Ira Saktor Ira Saktor - 1 month ago 6
R Question

Performance of DIckey Fuller test on nearly non-stationary series

when applying an (augmented) dickey fuller test on nearly non-stationary series (i.e. y_t = 0.97*y_{t-1} + e_t), the test should - from what I have read - perform quite poorly.

Yet when I apply this test to sufficiently long series (1000 time periods), i get very accurate results. When I perform the test on shorter series (100 time periods) the results are indeed poor.

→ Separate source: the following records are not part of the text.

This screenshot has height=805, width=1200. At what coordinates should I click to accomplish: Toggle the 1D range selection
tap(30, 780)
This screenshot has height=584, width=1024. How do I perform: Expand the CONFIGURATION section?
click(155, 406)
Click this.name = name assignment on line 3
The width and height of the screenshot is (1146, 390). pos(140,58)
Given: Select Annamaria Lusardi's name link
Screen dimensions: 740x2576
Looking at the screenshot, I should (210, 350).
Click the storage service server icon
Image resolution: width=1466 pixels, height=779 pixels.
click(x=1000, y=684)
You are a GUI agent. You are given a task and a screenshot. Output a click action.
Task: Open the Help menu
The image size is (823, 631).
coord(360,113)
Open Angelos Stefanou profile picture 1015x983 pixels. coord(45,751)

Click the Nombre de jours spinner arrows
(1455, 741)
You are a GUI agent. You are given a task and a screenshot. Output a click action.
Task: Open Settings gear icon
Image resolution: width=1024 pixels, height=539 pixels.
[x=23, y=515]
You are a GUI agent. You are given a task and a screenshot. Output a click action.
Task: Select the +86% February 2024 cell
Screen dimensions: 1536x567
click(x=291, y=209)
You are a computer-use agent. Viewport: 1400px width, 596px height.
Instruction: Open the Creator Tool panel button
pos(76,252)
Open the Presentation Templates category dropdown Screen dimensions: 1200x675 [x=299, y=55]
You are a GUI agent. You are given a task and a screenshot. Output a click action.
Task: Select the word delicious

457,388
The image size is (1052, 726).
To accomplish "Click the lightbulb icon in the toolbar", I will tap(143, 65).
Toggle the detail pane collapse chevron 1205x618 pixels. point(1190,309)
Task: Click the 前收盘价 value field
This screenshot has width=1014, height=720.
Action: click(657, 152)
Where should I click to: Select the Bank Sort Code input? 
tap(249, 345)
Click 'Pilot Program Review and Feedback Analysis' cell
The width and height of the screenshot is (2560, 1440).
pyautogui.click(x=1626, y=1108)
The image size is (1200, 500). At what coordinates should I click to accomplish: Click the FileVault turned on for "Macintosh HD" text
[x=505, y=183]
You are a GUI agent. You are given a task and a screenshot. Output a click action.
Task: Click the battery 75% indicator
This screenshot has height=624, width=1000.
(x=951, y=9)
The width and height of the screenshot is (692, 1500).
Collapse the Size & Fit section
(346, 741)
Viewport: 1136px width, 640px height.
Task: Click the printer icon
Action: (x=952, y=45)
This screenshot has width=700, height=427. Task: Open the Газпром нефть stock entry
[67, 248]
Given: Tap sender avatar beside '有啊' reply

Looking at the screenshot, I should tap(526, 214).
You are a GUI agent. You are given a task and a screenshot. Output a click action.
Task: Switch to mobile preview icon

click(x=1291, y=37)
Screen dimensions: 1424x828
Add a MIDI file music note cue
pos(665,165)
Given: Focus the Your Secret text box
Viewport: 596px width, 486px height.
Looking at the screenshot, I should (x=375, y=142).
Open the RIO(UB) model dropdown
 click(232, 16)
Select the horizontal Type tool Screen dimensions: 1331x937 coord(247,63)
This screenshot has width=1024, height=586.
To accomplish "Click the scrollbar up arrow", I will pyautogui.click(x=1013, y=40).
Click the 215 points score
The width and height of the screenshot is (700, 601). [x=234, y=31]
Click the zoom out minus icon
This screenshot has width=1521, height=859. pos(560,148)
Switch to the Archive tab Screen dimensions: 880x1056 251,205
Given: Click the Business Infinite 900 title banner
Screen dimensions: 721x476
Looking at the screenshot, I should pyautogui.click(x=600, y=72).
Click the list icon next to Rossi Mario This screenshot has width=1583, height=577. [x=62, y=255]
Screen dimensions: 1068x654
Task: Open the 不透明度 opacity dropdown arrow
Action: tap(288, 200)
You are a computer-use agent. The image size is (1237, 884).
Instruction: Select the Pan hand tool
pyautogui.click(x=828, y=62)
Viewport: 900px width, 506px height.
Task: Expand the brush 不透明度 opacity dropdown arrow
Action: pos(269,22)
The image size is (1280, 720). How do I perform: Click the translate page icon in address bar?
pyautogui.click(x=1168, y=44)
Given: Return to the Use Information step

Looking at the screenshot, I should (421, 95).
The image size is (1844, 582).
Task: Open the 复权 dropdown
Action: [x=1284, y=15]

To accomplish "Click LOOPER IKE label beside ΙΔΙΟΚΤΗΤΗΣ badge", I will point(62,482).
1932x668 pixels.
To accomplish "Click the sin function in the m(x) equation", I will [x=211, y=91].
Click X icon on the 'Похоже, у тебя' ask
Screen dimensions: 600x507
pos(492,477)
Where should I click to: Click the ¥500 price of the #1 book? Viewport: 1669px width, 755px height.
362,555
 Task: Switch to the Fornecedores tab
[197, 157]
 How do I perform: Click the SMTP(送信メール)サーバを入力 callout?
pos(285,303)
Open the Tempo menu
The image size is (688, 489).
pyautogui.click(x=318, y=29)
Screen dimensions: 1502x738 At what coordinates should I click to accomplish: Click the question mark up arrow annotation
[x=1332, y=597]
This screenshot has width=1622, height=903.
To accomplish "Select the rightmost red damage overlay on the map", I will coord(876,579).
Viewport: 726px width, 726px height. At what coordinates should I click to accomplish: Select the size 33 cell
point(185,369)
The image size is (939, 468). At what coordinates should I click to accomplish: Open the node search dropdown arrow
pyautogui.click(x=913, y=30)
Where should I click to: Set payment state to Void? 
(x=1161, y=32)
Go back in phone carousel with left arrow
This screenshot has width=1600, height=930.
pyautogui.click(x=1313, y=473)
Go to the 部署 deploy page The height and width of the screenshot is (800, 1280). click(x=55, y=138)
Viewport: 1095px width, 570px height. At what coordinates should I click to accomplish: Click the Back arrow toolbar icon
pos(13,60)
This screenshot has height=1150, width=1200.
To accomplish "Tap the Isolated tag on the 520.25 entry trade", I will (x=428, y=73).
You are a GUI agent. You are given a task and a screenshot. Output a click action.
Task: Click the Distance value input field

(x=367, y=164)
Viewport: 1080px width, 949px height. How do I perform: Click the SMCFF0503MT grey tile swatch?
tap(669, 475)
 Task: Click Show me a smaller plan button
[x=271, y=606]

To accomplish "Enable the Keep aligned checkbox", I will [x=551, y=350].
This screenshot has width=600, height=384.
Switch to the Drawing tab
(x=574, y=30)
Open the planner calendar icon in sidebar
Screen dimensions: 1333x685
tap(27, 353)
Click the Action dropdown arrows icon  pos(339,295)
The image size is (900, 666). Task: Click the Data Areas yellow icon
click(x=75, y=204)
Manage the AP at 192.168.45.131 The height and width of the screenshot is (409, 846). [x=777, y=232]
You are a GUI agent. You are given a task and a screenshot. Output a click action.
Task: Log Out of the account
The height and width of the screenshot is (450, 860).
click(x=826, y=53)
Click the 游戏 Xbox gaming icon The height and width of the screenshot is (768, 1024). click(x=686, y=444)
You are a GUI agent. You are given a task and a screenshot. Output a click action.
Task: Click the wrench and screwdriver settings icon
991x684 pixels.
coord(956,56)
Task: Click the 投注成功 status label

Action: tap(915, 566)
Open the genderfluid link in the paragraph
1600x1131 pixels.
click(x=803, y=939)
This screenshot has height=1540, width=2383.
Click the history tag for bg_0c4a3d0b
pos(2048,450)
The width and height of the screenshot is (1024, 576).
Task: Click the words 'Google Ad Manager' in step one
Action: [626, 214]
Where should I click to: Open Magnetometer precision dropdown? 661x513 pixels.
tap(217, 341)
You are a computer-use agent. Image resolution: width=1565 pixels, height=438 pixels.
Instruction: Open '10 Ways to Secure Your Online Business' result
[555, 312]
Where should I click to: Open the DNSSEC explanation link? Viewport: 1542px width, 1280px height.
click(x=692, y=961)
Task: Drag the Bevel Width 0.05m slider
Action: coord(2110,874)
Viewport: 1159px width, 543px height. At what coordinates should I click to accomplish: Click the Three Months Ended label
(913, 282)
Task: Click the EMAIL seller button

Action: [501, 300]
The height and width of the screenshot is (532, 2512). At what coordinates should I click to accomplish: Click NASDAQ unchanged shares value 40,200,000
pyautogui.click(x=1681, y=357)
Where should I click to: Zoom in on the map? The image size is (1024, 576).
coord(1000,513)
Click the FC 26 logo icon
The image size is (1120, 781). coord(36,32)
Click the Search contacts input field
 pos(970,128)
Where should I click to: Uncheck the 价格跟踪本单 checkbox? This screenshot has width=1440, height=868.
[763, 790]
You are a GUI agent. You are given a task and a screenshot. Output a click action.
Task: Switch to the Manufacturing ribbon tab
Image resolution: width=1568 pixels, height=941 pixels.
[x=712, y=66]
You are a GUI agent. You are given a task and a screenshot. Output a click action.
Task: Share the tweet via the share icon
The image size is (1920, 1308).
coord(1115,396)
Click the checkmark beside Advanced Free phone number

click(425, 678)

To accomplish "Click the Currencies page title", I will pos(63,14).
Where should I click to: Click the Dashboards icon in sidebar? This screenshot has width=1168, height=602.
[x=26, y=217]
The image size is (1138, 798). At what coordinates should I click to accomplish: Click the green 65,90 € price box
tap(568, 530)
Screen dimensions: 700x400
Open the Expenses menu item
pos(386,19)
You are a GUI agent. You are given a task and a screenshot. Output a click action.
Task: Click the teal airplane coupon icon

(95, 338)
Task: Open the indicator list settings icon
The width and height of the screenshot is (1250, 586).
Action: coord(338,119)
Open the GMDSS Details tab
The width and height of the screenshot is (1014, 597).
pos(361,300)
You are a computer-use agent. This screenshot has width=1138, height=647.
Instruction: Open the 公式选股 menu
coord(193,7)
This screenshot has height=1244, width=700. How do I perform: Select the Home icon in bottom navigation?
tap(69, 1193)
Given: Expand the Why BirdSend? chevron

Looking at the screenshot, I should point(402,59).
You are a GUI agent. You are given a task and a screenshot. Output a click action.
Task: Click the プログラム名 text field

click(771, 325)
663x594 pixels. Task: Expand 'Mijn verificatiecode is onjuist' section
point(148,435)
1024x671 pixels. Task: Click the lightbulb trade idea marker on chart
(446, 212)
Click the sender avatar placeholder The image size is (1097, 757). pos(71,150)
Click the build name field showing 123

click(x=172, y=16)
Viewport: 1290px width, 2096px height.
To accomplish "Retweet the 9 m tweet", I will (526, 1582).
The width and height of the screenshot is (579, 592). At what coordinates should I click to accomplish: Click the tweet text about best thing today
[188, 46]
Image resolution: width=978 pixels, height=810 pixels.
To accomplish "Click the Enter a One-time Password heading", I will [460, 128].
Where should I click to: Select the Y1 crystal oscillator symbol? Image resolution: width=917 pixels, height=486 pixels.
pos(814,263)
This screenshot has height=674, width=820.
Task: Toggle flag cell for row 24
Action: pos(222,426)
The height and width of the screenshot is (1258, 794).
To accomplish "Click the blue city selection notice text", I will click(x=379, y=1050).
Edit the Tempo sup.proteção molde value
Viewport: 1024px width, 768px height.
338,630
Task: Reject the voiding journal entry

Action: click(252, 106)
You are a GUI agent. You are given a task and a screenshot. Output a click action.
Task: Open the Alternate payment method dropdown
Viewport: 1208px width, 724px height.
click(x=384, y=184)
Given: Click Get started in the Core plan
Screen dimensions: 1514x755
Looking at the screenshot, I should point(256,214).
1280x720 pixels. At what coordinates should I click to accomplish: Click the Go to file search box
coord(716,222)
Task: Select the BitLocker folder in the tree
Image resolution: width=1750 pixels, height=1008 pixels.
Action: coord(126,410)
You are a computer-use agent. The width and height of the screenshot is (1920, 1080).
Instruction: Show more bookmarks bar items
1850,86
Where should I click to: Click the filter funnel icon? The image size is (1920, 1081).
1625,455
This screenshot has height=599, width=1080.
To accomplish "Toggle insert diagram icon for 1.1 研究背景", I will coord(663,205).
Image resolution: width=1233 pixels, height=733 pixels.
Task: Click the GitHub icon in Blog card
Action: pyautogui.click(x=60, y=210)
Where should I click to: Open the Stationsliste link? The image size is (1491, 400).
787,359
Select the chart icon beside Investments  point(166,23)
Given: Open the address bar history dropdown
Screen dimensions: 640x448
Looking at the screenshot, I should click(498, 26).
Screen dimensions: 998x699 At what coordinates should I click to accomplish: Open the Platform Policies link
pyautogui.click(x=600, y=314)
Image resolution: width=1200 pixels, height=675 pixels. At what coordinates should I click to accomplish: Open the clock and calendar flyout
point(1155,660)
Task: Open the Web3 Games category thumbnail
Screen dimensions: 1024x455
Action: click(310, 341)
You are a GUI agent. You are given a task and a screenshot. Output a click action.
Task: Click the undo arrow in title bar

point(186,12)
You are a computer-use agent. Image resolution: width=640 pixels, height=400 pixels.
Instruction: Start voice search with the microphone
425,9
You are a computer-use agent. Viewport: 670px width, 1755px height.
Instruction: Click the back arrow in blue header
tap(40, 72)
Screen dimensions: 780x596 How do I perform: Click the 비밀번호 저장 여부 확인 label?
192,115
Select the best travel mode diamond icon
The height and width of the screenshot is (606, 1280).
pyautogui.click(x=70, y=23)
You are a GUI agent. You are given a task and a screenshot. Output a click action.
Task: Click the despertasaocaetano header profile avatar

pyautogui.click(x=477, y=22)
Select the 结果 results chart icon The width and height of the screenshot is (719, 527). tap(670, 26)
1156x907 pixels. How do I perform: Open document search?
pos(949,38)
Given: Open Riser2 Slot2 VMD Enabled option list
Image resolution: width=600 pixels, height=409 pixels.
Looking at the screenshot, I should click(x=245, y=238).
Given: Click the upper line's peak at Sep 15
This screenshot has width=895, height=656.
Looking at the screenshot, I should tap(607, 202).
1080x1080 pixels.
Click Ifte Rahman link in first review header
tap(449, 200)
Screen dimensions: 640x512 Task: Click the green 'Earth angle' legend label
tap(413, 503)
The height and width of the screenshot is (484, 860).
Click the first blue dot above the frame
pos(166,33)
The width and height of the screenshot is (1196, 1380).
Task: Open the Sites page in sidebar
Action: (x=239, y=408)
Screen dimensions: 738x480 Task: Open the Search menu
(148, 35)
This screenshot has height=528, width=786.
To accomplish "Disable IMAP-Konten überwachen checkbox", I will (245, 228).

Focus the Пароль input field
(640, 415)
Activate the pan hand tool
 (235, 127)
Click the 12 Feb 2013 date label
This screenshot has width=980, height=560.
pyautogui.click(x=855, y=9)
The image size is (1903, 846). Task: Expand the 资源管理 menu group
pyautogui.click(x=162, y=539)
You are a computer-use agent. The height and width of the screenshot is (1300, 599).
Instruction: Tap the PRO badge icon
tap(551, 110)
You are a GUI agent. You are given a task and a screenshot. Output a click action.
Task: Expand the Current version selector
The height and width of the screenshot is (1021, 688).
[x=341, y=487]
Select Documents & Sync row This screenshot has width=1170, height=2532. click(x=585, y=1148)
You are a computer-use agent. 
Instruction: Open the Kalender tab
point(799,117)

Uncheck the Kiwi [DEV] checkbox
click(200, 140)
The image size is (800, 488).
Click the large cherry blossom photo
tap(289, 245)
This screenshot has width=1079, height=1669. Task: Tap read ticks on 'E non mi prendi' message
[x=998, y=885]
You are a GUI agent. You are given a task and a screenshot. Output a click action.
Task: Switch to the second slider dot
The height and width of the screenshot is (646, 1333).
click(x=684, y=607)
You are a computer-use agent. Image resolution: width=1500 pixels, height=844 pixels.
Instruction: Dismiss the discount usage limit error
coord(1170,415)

Is there some way how to quantify the impact of sample size on DF test?

Or is my code wrong and the test should indeed perform poorly?

For T = 100 indeed poor performance:

# set seed for reproducibility
set.seed(3)

# number of repetitions
repetitions <- 100

# length of time series
time <- 100

# generate matrices of 100 nearly non stationary processes of length 100
unitRootMatrix <- NULL
nearlyNonStationaryMatrix <- NULL
for (i in 1:repetitions)
{
# create vector of iid random errors
errors2 <- rnorm(time, mean = 0, sd = 2)
# create placeholders for processes
temp2 <- rep(0, time + 1)
for (j in 2:time)
{
temp2[j] = 0.95*temp2[j-1] + errors2[j - 1]
}

# bind recent process to previous processes
nearlyNonStationaryMatrix <- cbind(nearlyNonStationaryMatrix, temp2)
}

# Augmented Dickey Fuller test
library(tseries)

temp <- NULL
pvals <- NULL
for (i in 1:ncol(nearlyNonStationaryMatrix))
{
temp <- adf.test(nearlyNonStationaryMatrix[, i], )$p.value
pvals <- c(pvals, temp)
}

sum(pvals > 0.1)
## [1] 83
sum(pvals > 0.05)
## [1] 90
sum(pvals > 0.01)
## [1] 98


for T = 1000 not so much:

# set seed for reproducibility
set.seed(3)

# number of repetitions
repetitions <- 100

# length of time series
time <- 1000

# generate matrices of 100 nearly non stationary processes of length 1000
unitRootMatrix <- NULL
nearlyNonStationaryMatrix <- NULL
for (i in 1:repetitions)
{
# create vector of iid random errors
errors2 <- rnorm(time, mean = 0, sd = 2)
# create placeholders for processes
temp2 <- rep(0, time + 1)
for (j in 2:time)
{
temp2[j] = 0.95*temp2[j-1] + errors2[j - 1]
}

# bind recent process to previous processes
nearlyNonStationaryMatrix <- cbind(nearlyNonStationaryMatrix, temp2)
}

# Augmented Dickey Fuller test
library(tseries)

temp <- NULL
pvals <- NULL
for (i in 1:ncol(nearlyNonStationaryMatrix))
{
temp <- adf.test(nearlyNonStationaryMatrix[, i], )$p.value
pvals <- c(pvals, temp)
}

sum(pvals > 0.1)
## [1] 0
sum(pvals > 0.05)
## [1] 0
sum(pvals > 0.01)
## [1] 5


Any thoughts, comments will be much appreciated! :)

Answer

ADF is known to perform poorly against near-unit-root alternatives, it is, nevertheless, consistent.

set.seed(3)
library(tseries)
repetitions <- 10000
sim <- function(time){
  x <- replicate(repetitions , arima.sim(list(ar=0.95), time, innov=rnorm(time, mean=0, sd=2))) #near unit root
  pvals <- rep(0, repetitions)
  for (i in 1:ncol(x))
  {
    pvals[i] <- adf.test(x[, i], )$p.value
  }
  pvals
}
sample_sizes <- seq(100, 1000, by=100)
res <- lapply(sample_sizes, sim)
setNames(colSums(sapply(res, `<=`, 0.01))/repetitions, paste0("T=", sample_sizes))
#  T=100  T=200  T=300  T=400  T=500  T=600  T=700  T=800  T=900 T=1000 
# 0.0126 0.0319 0.0716 0.1538 0.2835 0.4207 0.6130 0.7400 0.8580 0.9322 

This gives a power of the test as a function of the sample size.